Quando a decadência nos confronta
Tenho lido notícias e artigos sobre a miséria que se gerou na cidade de São Francisco, o que me inquietou, pois, se nada for feito neste momento nas nossas cidades, o futuro pode ser semelhante, na sua devida proporção.
A cidade de São Francisco apresentava, já antes da pandemia, níveis de desigualdade muito elevadas, que resultaram de um modelo liberal de desenvolvimento, em que o trabalho pouco qualificado tem pouco valor, ao contrário dos empregos gerados pela indústria digital e tecnológica.
Esta cidade turística da Califórnia, berço de algumas das maiores empresas dos Estados Unidos, tornou-se demasiado cara para alguém da classe média morar, tendo atirado para a rua milhares de pessoas da classe média e média baixa, que não tem capacidade para suportar os custos de uma habitação ou um quarto sequer. É a consequência da aplicação da lei da oferta e da procura, deixando o mercado atuar para a definição dos preços das casas, sem qualquer regulação.
Visitei São Francisco em 2002, que já era das cidades com mais sem-abrigo, mas ainda assim, uma cidade bela e pacífica e onde se circulava à vontade, sem sentir o perigo de ser assaltado ou ameaçado. Mas lembro-me na altura de ter falado com um residente que disse precisar de ter dois empregos para viver naquela cidade. Com a procura da cidade por parte de cada vez mais turistas e trabalhadores altamente qualificados e bem pagos, o custo de vida tornou-se insuportável para a classe média.
O bairro de Tenderloin é atualmente a face visível da miséria a que um cidadão pode chegar. A pitoresca Haight Street transformou-se num campo de lixo, dejetos e de pessoas em situação de sem-abrigo, que montam a sua tenda, e de toxicodependentes, o que levou a câmara de São Francisco a declarar em dezembro de 2021, estado de emergência naquela área.

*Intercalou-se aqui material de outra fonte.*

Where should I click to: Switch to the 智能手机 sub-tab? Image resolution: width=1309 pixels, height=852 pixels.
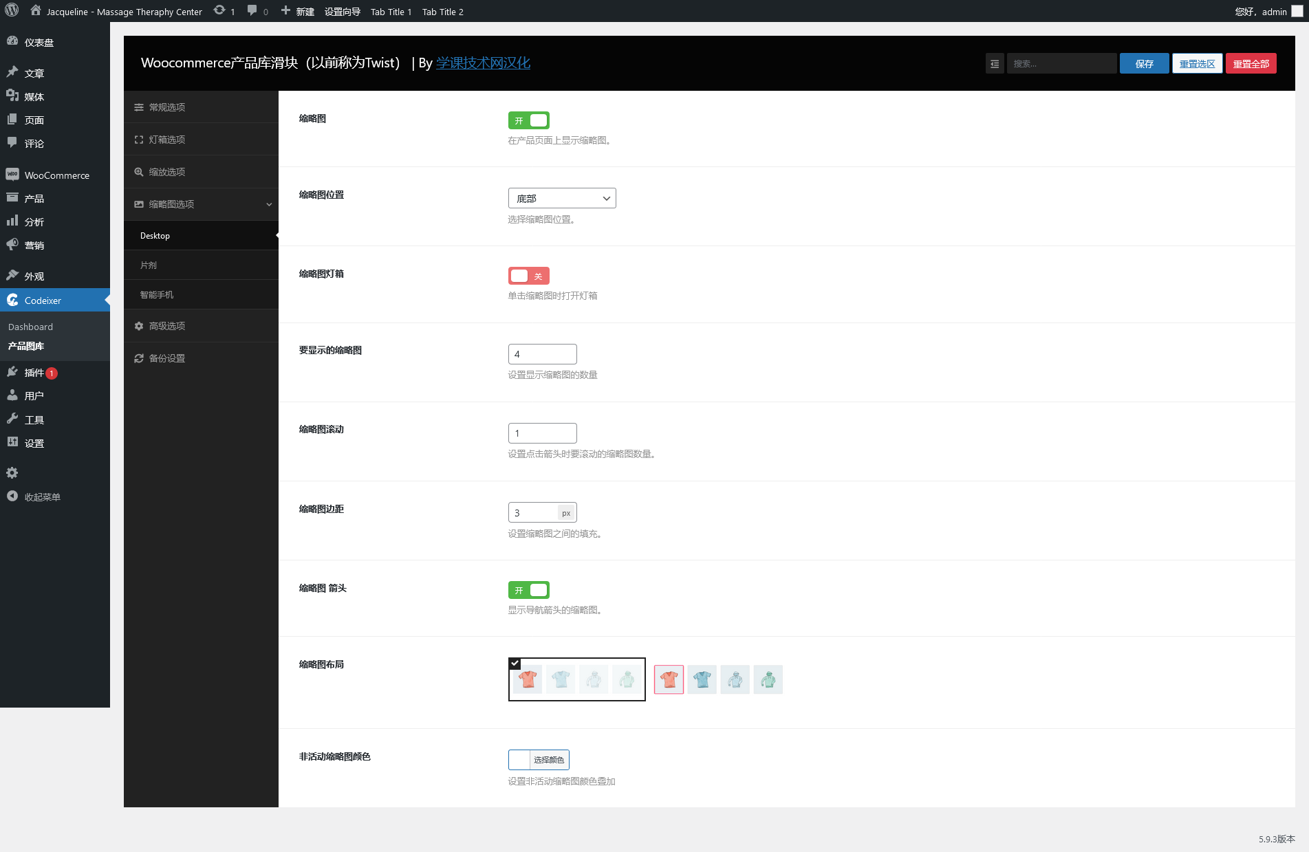(x=157, y=294)
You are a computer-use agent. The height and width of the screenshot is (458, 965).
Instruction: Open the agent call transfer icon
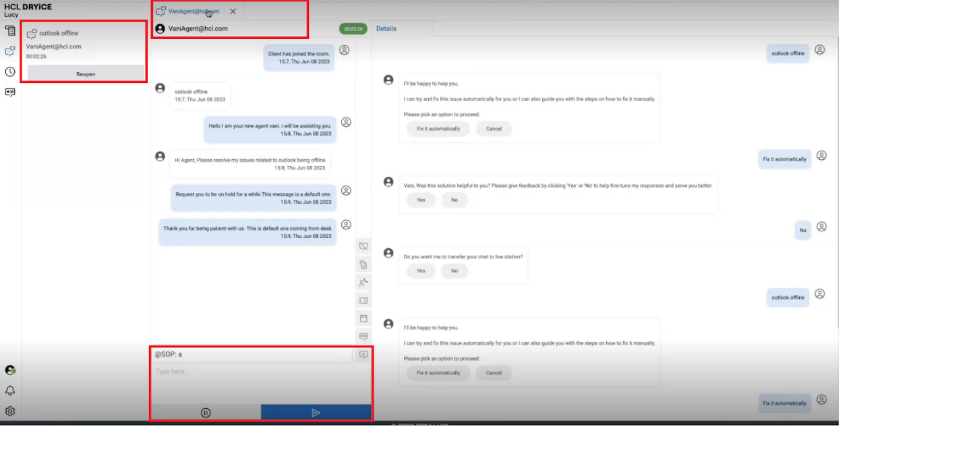[x=363, y=283]
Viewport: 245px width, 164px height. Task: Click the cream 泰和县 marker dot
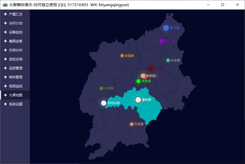click(x=138, y=100)
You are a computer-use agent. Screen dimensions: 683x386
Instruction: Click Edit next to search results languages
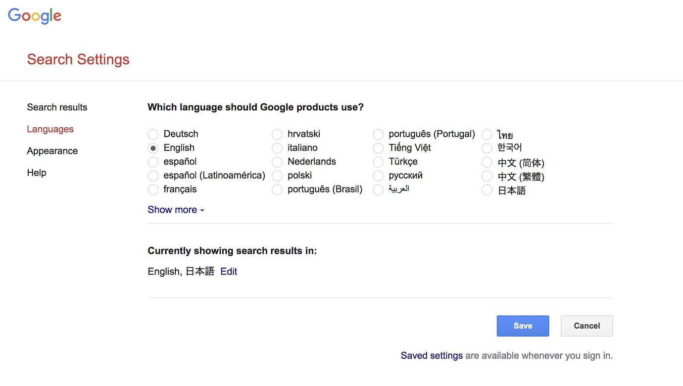tap(229, 272)
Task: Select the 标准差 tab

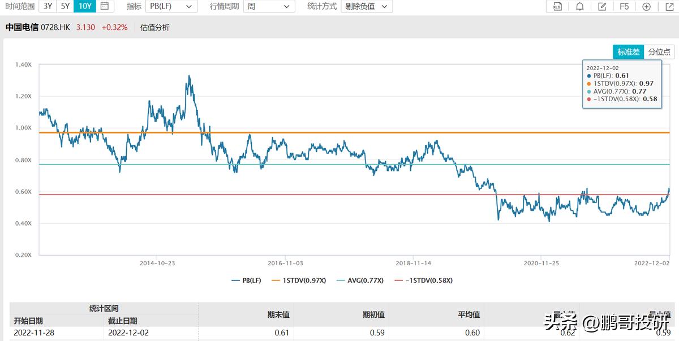Action: point(629,51)
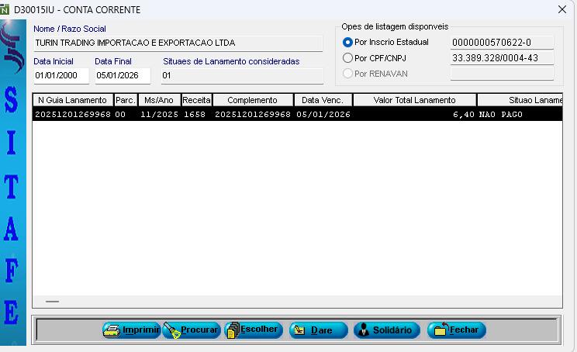Click the Data Venc. column header
This screenshot has width=577, height=352.
[x=322, y=100]
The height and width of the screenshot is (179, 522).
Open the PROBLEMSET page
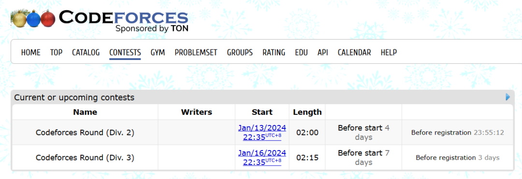click(x=196, y=53)
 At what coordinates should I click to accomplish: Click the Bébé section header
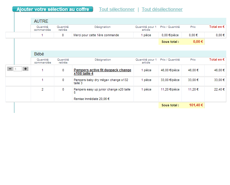tap(39, 54)
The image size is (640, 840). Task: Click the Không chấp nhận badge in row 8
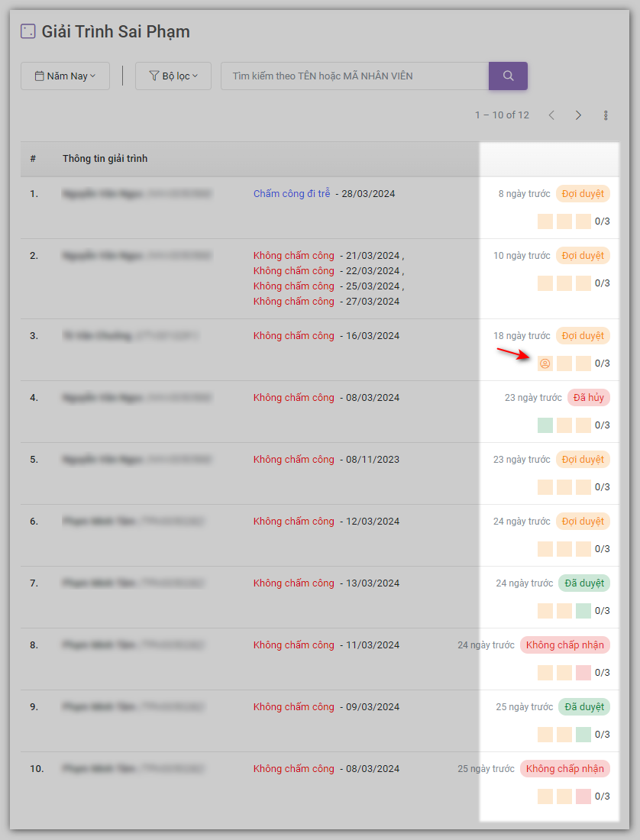point(565,645)
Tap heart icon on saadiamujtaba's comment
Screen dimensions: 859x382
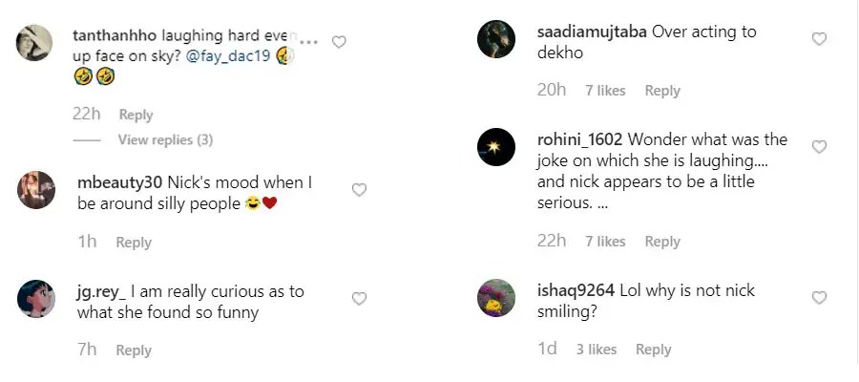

Receio que, também nas nossas cidades mais turísticas, a desproporção entre o que as pessoas ganham e o que tenham de pagar para terem um teto digno possa comprometer o exercício de um direito fundamental como a habitação. Isso já é notório em Lisboa, onde há 43,6% das vagas nas escolas por preencher porque os professores em mobilidade não têm capacidade financeira para suportar os custos com o alojamento. O mesmo problema coloca-se aos estudantes de ensino superior.
No Funchal, temos a conjugação alguns fatores deveras preocupantes semelhantes aos de São Francisco: há muita desigualdade e pobreza, não se constrói imóveis a custos suportáveis; aposta-se praticamente no mercado de luxo e o consumo de novas substâncias psicoativas. Está formado um caldo propício para que o número de pessoas sem-abrigo aumente na nossa cidade.
Uma sociedade que não cuida dos seus membros confronta-se com a pobreza nas ruas.